Primero se hidrata, en cetoacidosis diabética tiene deshidratación e


hiperglucemia. En primer hora pasar 1 a 3 litros corregidos por el peso y
solo pasar liquido bajaría glucemia y sodio. Cuando lo hidrato corrijo
insulina porque volvería a modificar los valores al ingresar glucemia, debe
ser monitoreado. El pte no está hiponatrémico esta con hemodilución.

NAP: acidosis metabólicas exceso de ácido o déficit de base. Si se calcula


con el sodio corregido según glucemia lo da más alto, sino enmascararía la
glucemia.

d) Calcule el Anión Gap con el sodio tal como se muestra en el laboratorio.


El anión GAP se calcula: (Na+ + K+) – (Cl- + HCO3-).

(130 + 5,3) – (100 + 17) = 18,3

El valor normal es de 12 +/- 2. Las acidosis metabólicas por


acumulo de ácidos o normoclorémicas, cursan con hiato aniónico
aumentado. En las causadas por perdida de bicarbonato, suelen
tenerlo normal.

e) ¿A qué se debe la hipocapnia? Busca reducir la cantidad de protones,


a través de la reducción de CO2. Es un intento de compensar la
acidez.

f) ¿Cómo se denomina el patrón ventilatorio típico en estos pacientes?


Respiración de Kussmaul: es profunda, se retiene y se espira.

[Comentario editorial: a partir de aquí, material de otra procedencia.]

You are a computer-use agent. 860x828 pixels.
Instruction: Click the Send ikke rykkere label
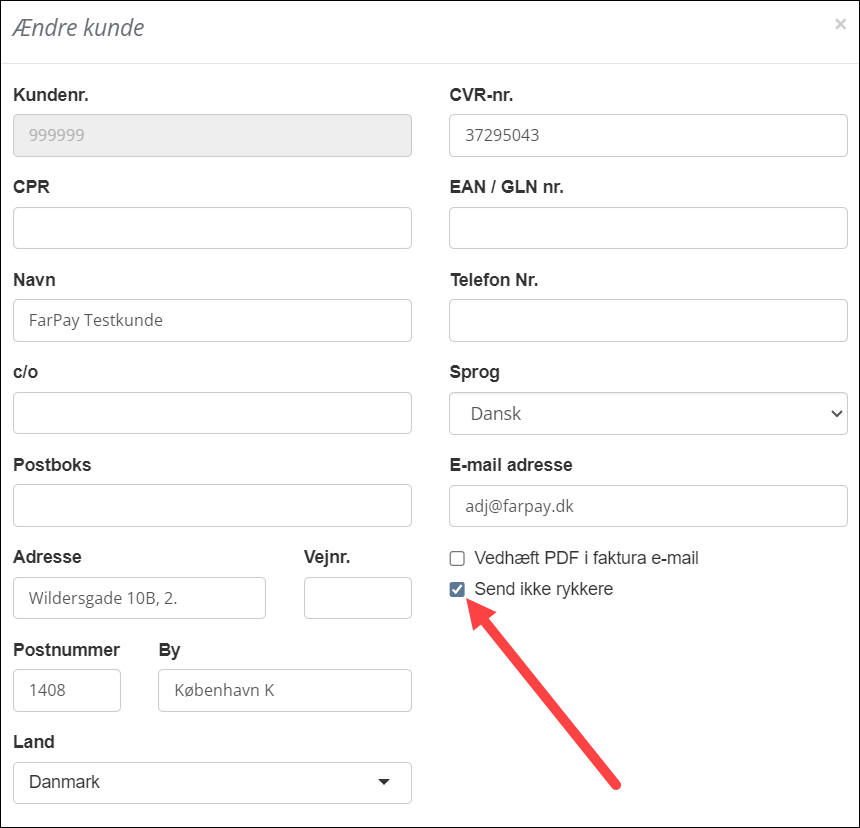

g) Describa la fisiopatología. Al no haber insulina, no se capta la


glucosa, por lo que aumentan los niveles de glucagón (ya que se
censa como una hipoglucemia). El glucagón estimula la lipólisis y la
formación de cuerpos cetónicos para ser utilizados como fuente de
energía, principalmente por el cerebro (es un mecanismo de
protección para el mismo ante situaciones de hipoglucemia) El
aumento de cuerpos cetónicos en sangre, produce acidosis (son
ácidos) lo que desencadena un mecanismo compensatorio del
bicarbonato (actúa como buffer pero esto desciende su
concentración normal) y la respiración de Kussmaul, que busca
generar hipocapnia (disminución de CO2) para disminuir la
concentración de protones en sangre y amortiguar la acidosis.

Tipos de Insulina
Le pedimos ahora que resuma las acciones metabólicas de la Insulina y
que explique ¿cuál es el mecanismo por el cual se llega a un cuadro
denominado cetoacidosis diabética? ¿cuáles son las hormonas
contrarreguladoras de la insulina? ¿cuáles de ellas son hiperglucemiantes
rápidos y lentos? ¿Por qué de los denomina así: rápidos y lentos?
Ante la incapacidad del organismo de utilizar glucosa para obtener
energía, se libera glucagón, que promueve la lipolisis y la utilización de
ácidos grasos con energía. El ácido graso se oxida y se libera Acetil-coA,
que debido a la baja cantidad de oxalacetato (por la disminución de
utilización de glucosa), no entran al ciclo de Krebs y son convertidos en
cuerpos cetónicos, aumento su liberación a la circulación y causando
cetoacidosis.
Las hormonas contrarreguladoras de la insulina son: glucagón, cortisol,
hormona de crecimiento, péptido intestinal vasoactivo y adrenalina.
Tanto el cortisol como la GH son contrarreguladores lentos que
promueven la utilización de grasas por sobre la glucosa; tardan varias
horas en hacer efecto.
El glucagón, adrenalina y péptido intestinal vasoactivo son
contrarreguladores rápidos; actúan en minutos.